▸ Input:
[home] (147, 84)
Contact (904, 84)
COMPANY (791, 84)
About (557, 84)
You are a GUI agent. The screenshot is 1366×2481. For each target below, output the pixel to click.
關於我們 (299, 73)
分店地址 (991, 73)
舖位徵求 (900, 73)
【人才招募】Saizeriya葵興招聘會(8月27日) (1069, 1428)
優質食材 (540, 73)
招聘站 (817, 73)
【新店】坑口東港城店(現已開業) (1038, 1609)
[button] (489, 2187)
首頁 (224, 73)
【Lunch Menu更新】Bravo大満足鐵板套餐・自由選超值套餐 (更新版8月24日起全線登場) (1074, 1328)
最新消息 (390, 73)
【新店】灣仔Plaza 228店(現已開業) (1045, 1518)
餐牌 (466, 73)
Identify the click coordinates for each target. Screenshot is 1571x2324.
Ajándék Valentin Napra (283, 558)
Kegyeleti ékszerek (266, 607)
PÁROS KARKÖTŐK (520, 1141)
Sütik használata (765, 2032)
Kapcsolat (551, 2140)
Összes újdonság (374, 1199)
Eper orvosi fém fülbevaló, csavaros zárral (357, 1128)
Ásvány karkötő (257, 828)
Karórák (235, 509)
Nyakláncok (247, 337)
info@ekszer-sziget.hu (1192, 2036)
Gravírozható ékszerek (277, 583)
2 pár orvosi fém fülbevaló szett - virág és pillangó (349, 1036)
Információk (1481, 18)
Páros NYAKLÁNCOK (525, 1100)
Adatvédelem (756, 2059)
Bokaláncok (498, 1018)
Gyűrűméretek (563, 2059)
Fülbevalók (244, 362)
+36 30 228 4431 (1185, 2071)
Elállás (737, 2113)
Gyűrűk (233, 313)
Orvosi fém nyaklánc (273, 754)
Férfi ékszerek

▸ Instructions for the task:
Lines of the listing above that contain the word "each" should all be returned.

▸ Finished exercise:
You are a GUI agent. The screenshot is 1366×2481. For each target below, output the pixel to click.
Identify the click coordinates for each target. Screenshot is 1571x2324.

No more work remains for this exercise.